Theater review: ‘Disaster!’

The Off-Broadway musical comedy "Disaster!," a low-budget tribute to 1970s disaster films such as "The Poseidon Adventure," "The Towering Inferno" and "Airport" that also integrates numerous hit singles of the period, manages to be both an affectionate parody of the movie genre and an unusually artful jukebox musical.

"Disaster!" observes the chaos that erupts on a ship containing a chic disco-casino parked outside of Manhattan when an earthquake hits. The survivors are then attacked by tidal waves, killer bees, sharks and piranhas. The characters are familiar types such as the scientist, shady businessman, nun, old married couple and so on.
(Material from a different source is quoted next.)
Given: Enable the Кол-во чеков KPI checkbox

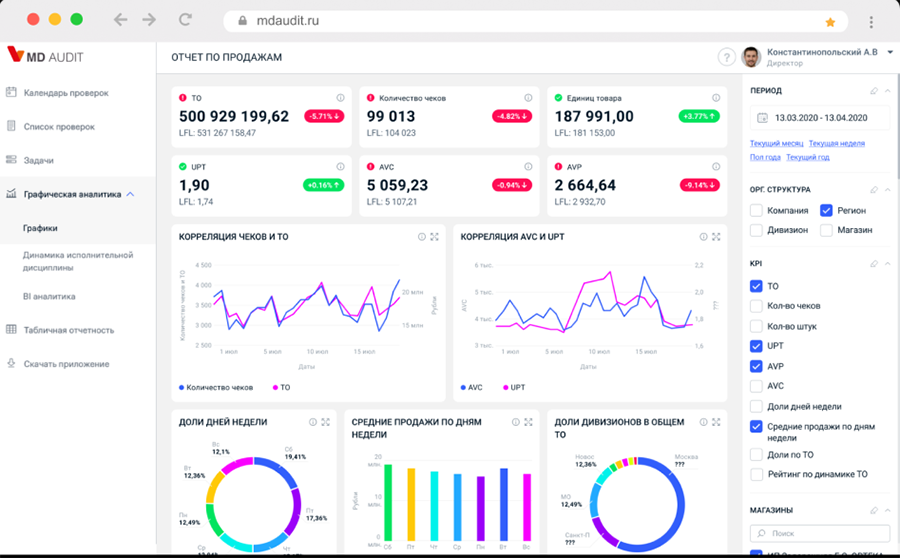Looking at the screenshot, I should point(756,306).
Seth Rudetsky, who co-wrote the show with its director Jack Plotnick and also appears in the ensemble cast, is widely known from his Sirius XM radio show and for hosting numerous live events as a musical theater know-it-all with an impressive ability to dissect and critique the vocal abilities of well-known singers.

"Disaster!" takes ridiculousness to an extreme that, at its best, can be hilarious and inspired. The lead-in dialogue preceding all of the songs is especially clever.

Even so, the show, which runs 21/2 hours, would benefit from judicious editing in order to bring it into tighter form.

The entire cast, from Rudetsky to Broadway regular Mary Testa, embraces the campy spirit. But it is Jonah Verdon, a young boy who alternates between playing twins of the opposite sex by quickly altering his voice and switching hats, who wins the award for unforgettable performance.